Allied soldiers serving at the time of the Armistice were awarded a Victory Medal on which was inscribed “The War for Civilisation 1914-1919”. There was no agreement then as to what to call the war. The name most commonly used was the “Great War”. It was not until a global war erupted again twenty years later that it earned the epithet “World War I”. British Prime Minister and historian, Winston Churchill referred to the Great War as the “Third Balkan War” by way of explaining its origins in earlier conflicts in the region. The last of these became the trigger for a wider European war with the assassination of Austrian archduke Franz Ferdinand in July 1914.
Despite the signing of the armistice, many Australians remained suspicious of German intentions. This is hardly surprising given the intensity of anti-German propaganda, which had been a useful recruiting tool during the war. Norman Lindsay’s cartoon depiction of the “brutal hun”, destroying civilisation was a popular meme; as were newspaper stories about German soldiers raping Belgian nuns and the execution of Nurse Edith Cavell.

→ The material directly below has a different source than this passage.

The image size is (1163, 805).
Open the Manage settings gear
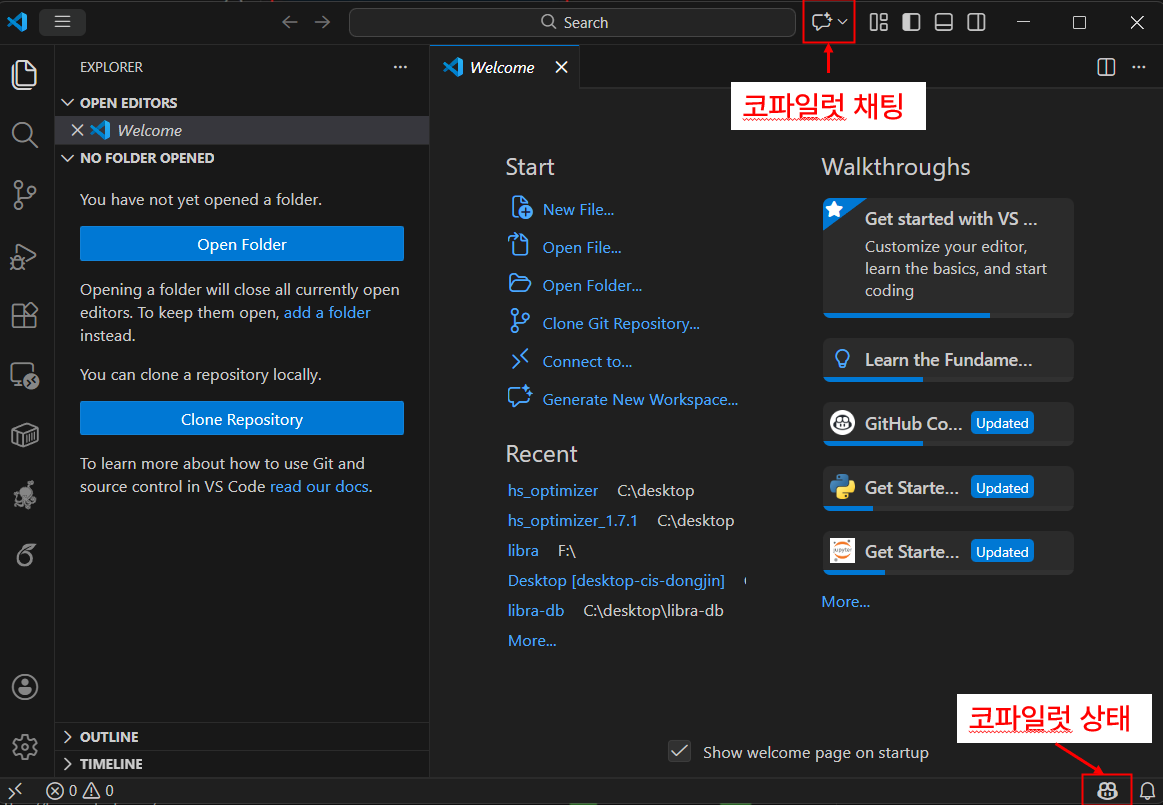pos(25,747)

Australian newspaper accounts generally reinforced the stereotype of German subterfuge. One example of this is the Sydney Morning Herald, which kept a running tally of the number of alleged breeches of the Armistice, most of which might be described as trivial. A report in the Melbourne Herald of a German ship arriving in Port Melbourne in September 1919 caused some concern before it was helpfully explained that German ships, handed over to the Allies under the terms of the Versailles Treaty, flew what was called the “Armistice Flag” from their highest mast. The flag was divided into three horizontal sections of alternately white, blue and white. It was correctly flown beneath the ensign of the country to which the vessel had been allotted. Some of these ships were used to repatriate Australian soldiers.

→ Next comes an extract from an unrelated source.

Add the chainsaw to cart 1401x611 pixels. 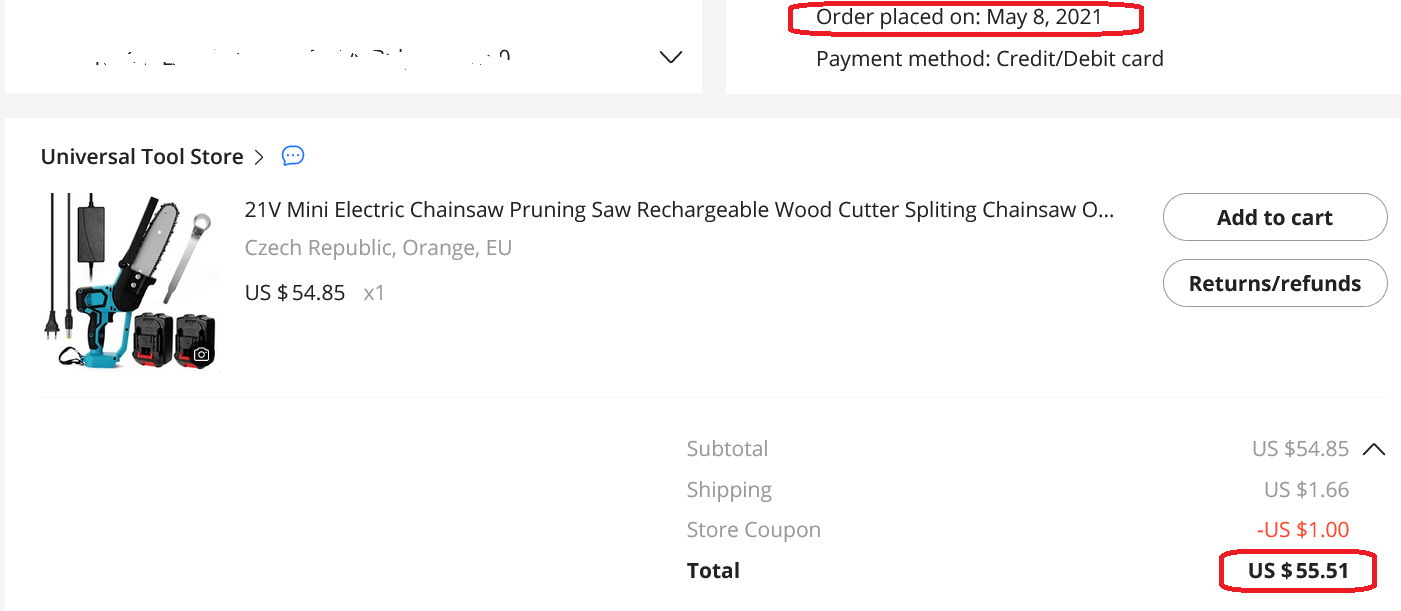pos(1274,218)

The Armistice provided a break in hostilities that allowed a settlement to be forged. Historians have argued that it was in this period the Allies, despite winning the war, lost the peace by imposing a punitive and unenforceable treaty that precipitated a second world war. Fears on both sides fuelled suspicions, exacerbated by the mutually incompatible goals each of the parties brought to the Peace Conference. Historians’ focus on the Western Front obscures the fact that there were other fronts in Eastern and Southern Europe as well as campaigns in the Middle East. There is also the assumption that the war ended on Armistice Day. In reality the general war morphed into a number of revolutions, coups d’état and civil wars, which persisted for many years.